Traders work on the floor at the New York Stock Exchange, June 5, 2019.

Brendan McDermid | Reuters

Tuesday marks the halfway mark — more than half of the S&P 500 has reported second half earnings.

The good news:

1) Second quarter earnings are providing few surprises — earnings are beating estimates by the usual percentages (76% of those reporting are beating, about in-line with the last four quarters), and…

2) Earnings guidance for the second half of the year is not collapsing as some feared they might. The slower global economy, and the related tariff and trade war, is proving a drag on many corporations that get significant revenues overseas, but earnings guidance overall for the second half is not collapsing and can best be described as “flattish.”

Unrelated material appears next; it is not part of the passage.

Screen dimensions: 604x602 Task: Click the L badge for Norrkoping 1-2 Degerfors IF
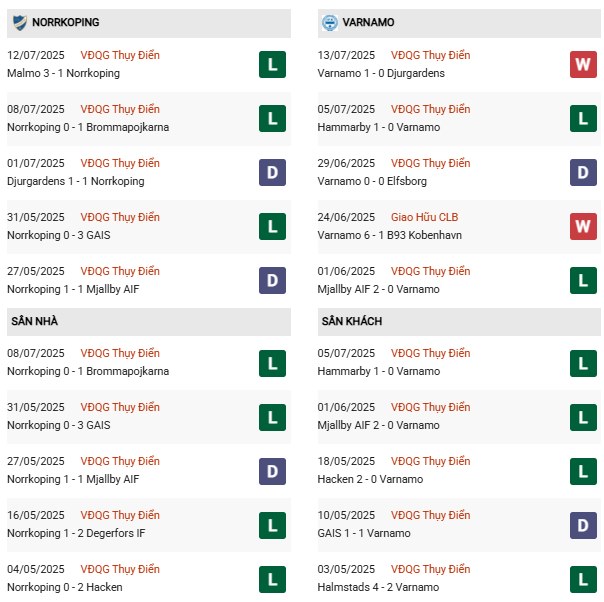coord(271,525)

3) Dovish central banks (including the Federal Reserve) are providing a backstop to corporate earnings and slower global growth.

The bad news:

1) Stocks are pricey and there is very little room for missteps, and

2) Clarity on global growth, including tariffs and trades, is very elusive.

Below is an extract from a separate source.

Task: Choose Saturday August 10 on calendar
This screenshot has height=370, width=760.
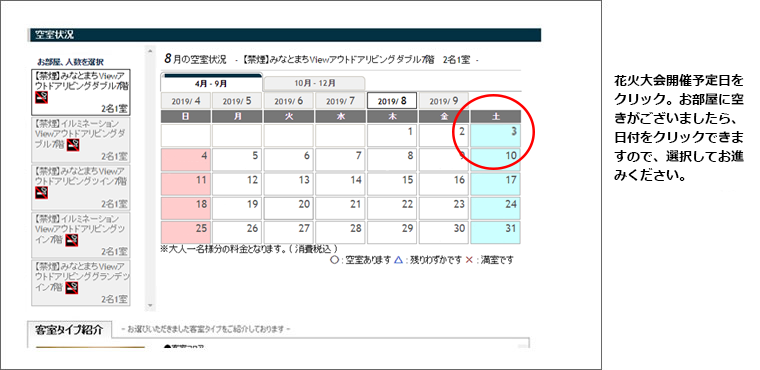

Earnings are expected to be up a modest 0.9% for the second quarter, according to Refinitiv, reinforcing the widely held view that, after a 23% run-up in earnings in 2018 fueled by tax cuts, earnings in 2019 will be essentially flat:

Earnings 2019

Q1: (actual) up 1.6%

Q2 (est.): up 0.9%

Q3: (est.): down 0.7%

Q4: (est.): up 5.7%

Source: Refinitiv

Goldman Sachs reflected this view today: They cut their 2019 earnings estimate for the S&P 500 to 3% growth, from a prior estimate of 3%-6% growth.

Given the margin of error, that is essentially “flattish.”

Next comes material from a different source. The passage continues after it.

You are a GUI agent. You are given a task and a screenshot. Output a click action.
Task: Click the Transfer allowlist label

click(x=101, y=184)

That is a great comfort to bulls, who were fearful of a cascade of downward earnings revisions from multinational companies under assault by trade wars and slower global growth would lead to a dramatic earnings “recession.”

However, while there is no earnings collapse, the trade wars and slower global growth are clearly having an impact. More than half of companies with significant revenue exposure overseas are seeing declines in earnings growth, but companies with more domestic oriented focus that get the majority of revenues inside the United States are seeing modest increases in earnings:

Q2 earnings: domestic vs. foreign sales

>50% of sales outside U.S. down 9.7%

<50% of sales outside U.S. up 6.4%

Source: Refinitiv

Put it all together, and it balances out to “flattish” earnings.

While the most dire warnings of the bears have not come to pass, they do have a point: Stocks are pricey and there is very little room for missteps. It’s tough to be bullish when the S&P is up 20% for the year, earnings are flat, and there is so little clarity on global growth.

What makes it easier for the bulls to stay bullish are the direction of interest rates. The markets are becoming more dependent on the belief that dovish central banks will provide a backstop to slower global growth — and they do have history on their side. In a recent note, DataTrek noted that earnings for 2014 to 2016 were essentially flat, but the S&P was up 28% during that period, thanks to lower long-term interest rates.

Bulls are again assuming that the global central bank backstop will keep the global economy out of a recession. But that is an assumption, not a fact of history: it’s not clear that global central bank magic will always work.

If not, and the global growth picture does not improve, earnings guidance will come down dramatically.